In acknowledgement of Black History Month, The Royal Gazette continues the publication of stories throughout February on African-American, Black Bermudian and global African people, events and institutions, and their contributions in history

S.S. Toddings, pioneering publisher and editor, parliamentarian (Photograph courtesy of the National Museum of Bermuda)

S.S. Toddings, Sr, the son and grandson of former enslaved persons, was the founder and long-time Editor of the Mid-Ocean News, and the most prominent newsman of his generation.

During his 65-year career as publisher and editor, first of the Colonist then the Mid-Ocean, he courted controversy for his strong opinions and earned respect for his courage. He was sued at least twice for libel, and spent several days in jail for refusing to reveal a source.

Toddings was the first publisher to print full reports of parliamentary debates, which allowed for greater transparency into local politics. He was also a Member of Parliament, and a church organist, first at St Peter’s in St George’s, then at St Theresa’s in Hamilton, after his conversion to Catholicism.

Most intriguingly, he was the son and grandson of former enslaved persons — a fact that has only recently come to light. His Black ancestry was apparently an open secret during his lifetime, according to historian and former Royal Gazette Editor William S. Zuill.

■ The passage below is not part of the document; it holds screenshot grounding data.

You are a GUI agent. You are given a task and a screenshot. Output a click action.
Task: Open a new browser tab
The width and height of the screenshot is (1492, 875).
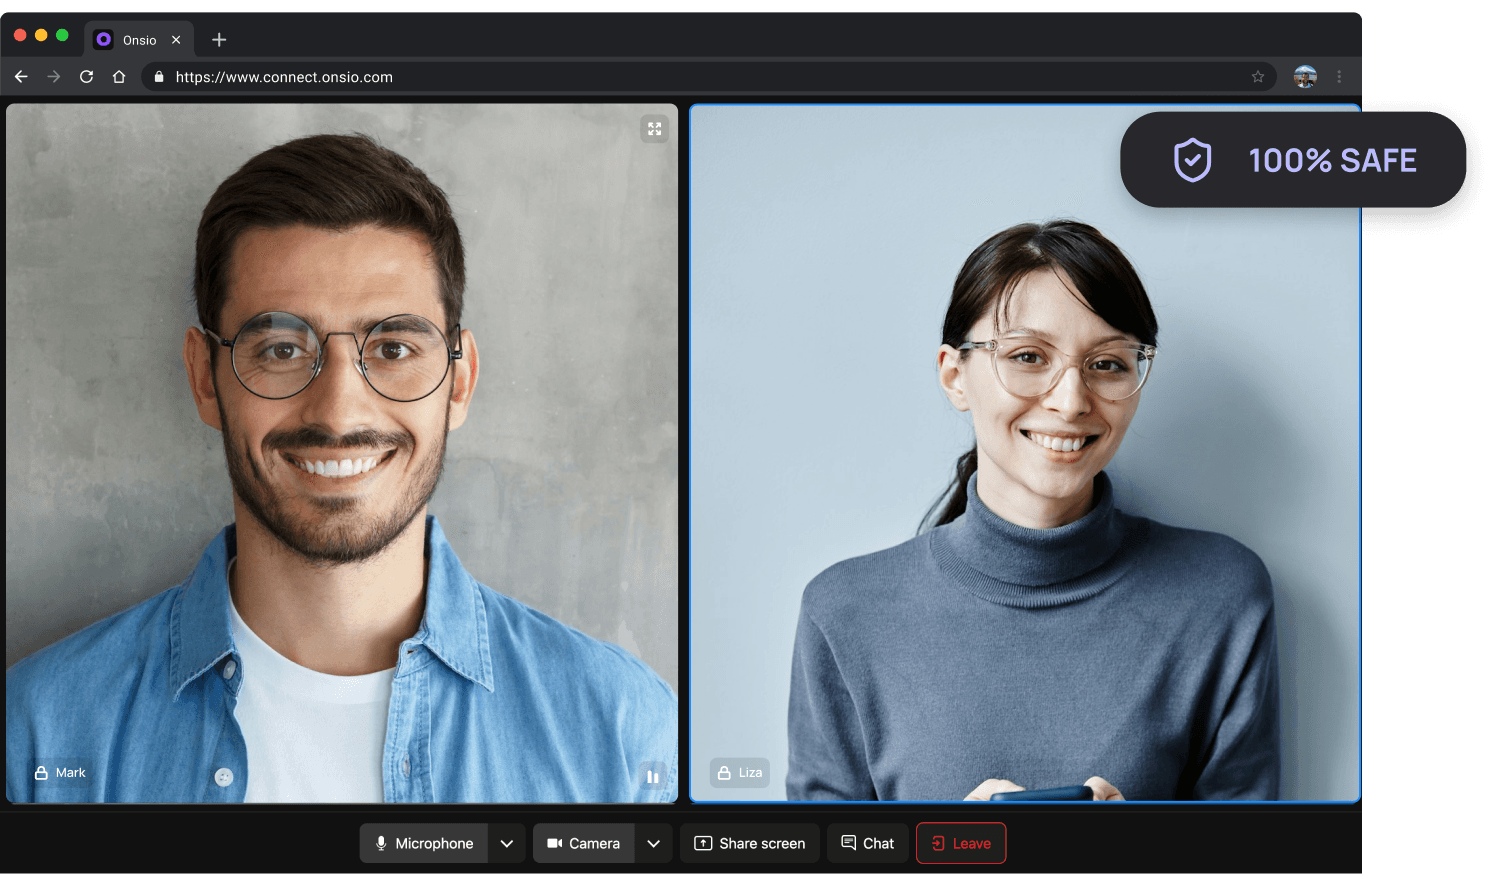pos(219,40)
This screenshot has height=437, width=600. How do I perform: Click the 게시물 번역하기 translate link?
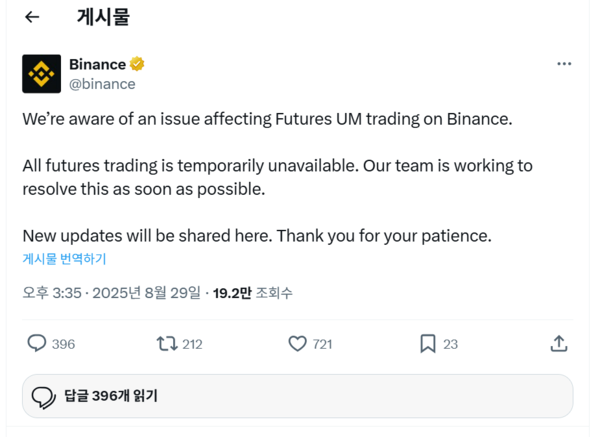pos(64,259)
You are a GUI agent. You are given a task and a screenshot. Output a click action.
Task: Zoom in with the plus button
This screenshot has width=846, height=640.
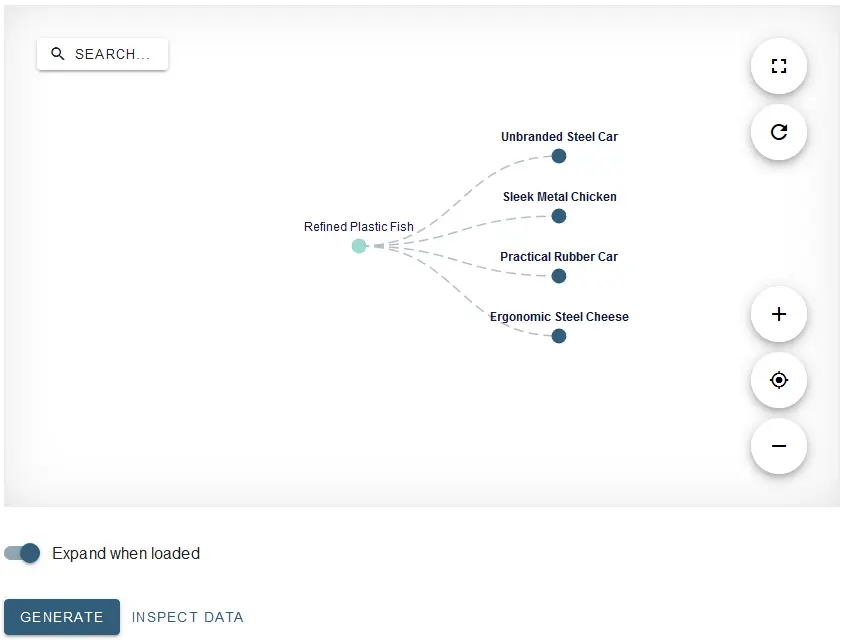779,314
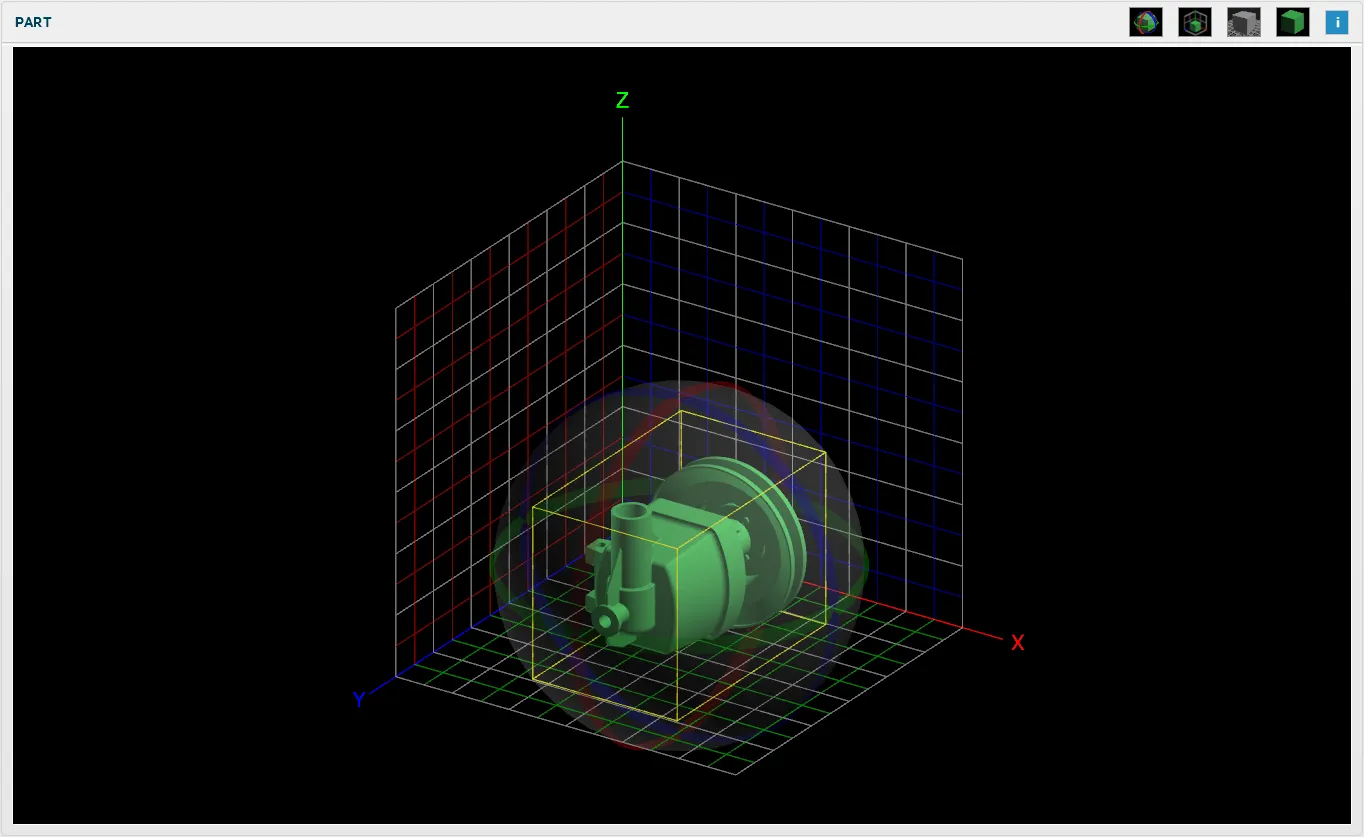Click the PART panel title
This screenshot has width=1364, height=837.
[x=33, y=22]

But he was able to cross the racial divide in segregated Bermuda and live as a White man.

Slavery

Toddings was born in St David’s, the eldest of five children born to Charlotte (Outerbridge) Musson and Thomas Toddings. Thomas Toddings, a White Bermudian, had a variety of occupations. He was a schoolteacher and later became a grocer and a successful auctioneer in St George’s.

S.S. Toddings’s mother was born Charlotte Outerbridge, but later adopted the surname of Musson. She was the daughter of Rebecca Outerbridge. Both Rebecca and Charlotte were born into slavery, but were freed before Emancipation in 1834. Despite the one-drop-of-Black-blood rule that prevailed in Bermuda, Toddings, who looked White, did not appear to encounter any economic barriers because of his Black ancestry.

He achieved a level of education that was rare for Bermudians of his era, Black or White. He received his high school at the Military School in St George’s and then attended Mount Allison University in New Brunswick, Canada, where he graduated with a BA degree in 1866.

At Mount Allison, Toddings met his first wife, Jane Allison, the daughter of a professor, Henry Allison, and a niece of Mount Allison’s founder, Sir Charles Allison. The couple were married in New Brunswick in 1876. Jane died in Bermuda in 1888.

In 1891, Toddings married Agnes Costello, of St George’s, with whom he had two sons, Seward Jr and Thomas. He converted to Catholicism after his marriage to Agnes.

Purchased

Toddings began his “meteoric career”, which is how the Bermuda Recorder described it, as a junior reporter at the Halifax Herald, where he worked for three years.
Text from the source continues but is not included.